LaCroix said she now regularly shares brochures and information cards with expectant mothers, whether on a train or at her children’s swimming lessons – or through more structured webinars.

“I sincerely believe that if I had this data, there would have been a chance to save my son,” LaCroix said. “I don’t know what caused it, so I can’t say it would have been saved. But my God, this (the Count the Kicks app) could have changed that outcome drastically.

LaCroix had brought her duffel bag to the appointment during which she discovered that Xavier’s heart had stopped beating.

LaCroix thought her doctor would tell her she was ready to give birth. She felt excited, even though she had woken up that morning and hadn’t felt Xavier move. LaCroix assumed he was sleeping or resting.

“If someone like me, with no pre-existing health conditions, considered a perfectly healthy pregnancy, amazing care at Longwood Medical (area) – like phenomenal hospitals and doctors; we have some of the best in the world – if it can happen to me in the state of Massachusetts … then it can happen to anyone,” LaCroix said. “Stillbirth does not discriminate. It doesn’t matter who you are.

Count the Kicks’ mission is to save 7,500 babies nationwide each year and reduce racial disparities. While 1 in 173 pregnancies overall in the United States results in stillbirth, this rate is 1 in 97 for black pregnancies, 1 in 205 for Hispanic pregnancies, 1 in 211 for white pregnancies, and 1 in 254 for Asian pregnancies, according to the CDC and Count Kicks.

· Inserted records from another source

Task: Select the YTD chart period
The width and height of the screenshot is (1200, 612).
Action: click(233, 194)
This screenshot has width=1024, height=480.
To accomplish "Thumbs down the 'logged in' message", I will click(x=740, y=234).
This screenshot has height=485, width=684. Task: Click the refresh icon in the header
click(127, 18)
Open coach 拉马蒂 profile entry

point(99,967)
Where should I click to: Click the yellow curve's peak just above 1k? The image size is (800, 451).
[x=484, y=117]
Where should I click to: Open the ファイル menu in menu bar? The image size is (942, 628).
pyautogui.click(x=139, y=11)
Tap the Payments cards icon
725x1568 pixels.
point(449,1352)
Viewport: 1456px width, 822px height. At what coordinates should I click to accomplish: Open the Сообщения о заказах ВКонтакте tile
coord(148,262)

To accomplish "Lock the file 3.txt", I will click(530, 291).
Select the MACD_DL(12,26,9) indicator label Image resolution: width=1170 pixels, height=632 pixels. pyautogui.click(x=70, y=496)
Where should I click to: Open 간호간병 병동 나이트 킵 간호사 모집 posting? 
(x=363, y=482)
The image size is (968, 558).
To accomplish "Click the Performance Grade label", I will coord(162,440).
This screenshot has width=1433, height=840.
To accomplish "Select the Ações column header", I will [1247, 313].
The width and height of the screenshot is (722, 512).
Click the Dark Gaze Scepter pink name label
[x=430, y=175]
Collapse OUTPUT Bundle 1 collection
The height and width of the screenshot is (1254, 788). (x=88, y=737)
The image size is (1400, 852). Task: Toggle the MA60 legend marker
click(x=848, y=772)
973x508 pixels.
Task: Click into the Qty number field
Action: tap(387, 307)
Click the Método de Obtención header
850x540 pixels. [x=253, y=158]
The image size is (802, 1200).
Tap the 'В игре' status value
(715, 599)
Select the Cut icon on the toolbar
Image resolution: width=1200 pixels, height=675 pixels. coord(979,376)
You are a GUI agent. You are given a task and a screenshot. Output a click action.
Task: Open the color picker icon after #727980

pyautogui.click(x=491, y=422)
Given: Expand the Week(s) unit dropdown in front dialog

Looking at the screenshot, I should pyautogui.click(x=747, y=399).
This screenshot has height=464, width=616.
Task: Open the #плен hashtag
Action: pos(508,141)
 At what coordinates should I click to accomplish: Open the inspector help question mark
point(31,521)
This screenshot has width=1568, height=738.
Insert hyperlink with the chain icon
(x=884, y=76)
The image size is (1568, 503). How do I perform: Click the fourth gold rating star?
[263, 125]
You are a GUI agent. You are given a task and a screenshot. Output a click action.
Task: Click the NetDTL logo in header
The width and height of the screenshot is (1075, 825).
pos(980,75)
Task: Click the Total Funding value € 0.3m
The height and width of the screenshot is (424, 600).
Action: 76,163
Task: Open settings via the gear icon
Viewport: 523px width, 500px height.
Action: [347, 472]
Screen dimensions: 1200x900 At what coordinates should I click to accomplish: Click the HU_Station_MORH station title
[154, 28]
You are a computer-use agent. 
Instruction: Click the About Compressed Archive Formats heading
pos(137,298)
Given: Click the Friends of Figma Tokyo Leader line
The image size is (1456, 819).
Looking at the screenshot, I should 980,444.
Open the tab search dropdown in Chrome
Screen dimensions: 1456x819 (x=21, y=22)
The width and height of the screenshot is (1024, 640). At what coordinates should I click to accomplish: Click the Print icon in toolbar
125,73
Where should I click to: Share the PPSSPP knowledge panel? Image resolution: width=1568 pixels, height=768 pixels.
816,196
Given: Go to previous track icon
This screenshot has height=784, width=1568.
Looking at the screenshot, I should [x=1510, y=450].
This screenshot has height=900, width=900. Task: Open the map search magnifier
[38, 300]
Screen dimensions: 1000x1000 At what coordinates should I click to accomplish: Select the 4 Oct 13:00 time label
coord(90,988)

Within five years of its full launch in Iowa, Hall said Count the Kicks was successful in reducing the white stillbirth rate by 32% and the black stillbirth rate by 39%.

In Massachusetts, LaCroix said Count the Kicks has the potential to save about 100 “innocent and beautiful” babies and curb rising rates of maternal morbidity, especially among women of color.

“What an incredible impact we could have here in this state if implemented,” LaCroix said. “Anyone who has lost someone they love – be it a stillborn baby, parent or grandparent – that life is so precious and priceless.”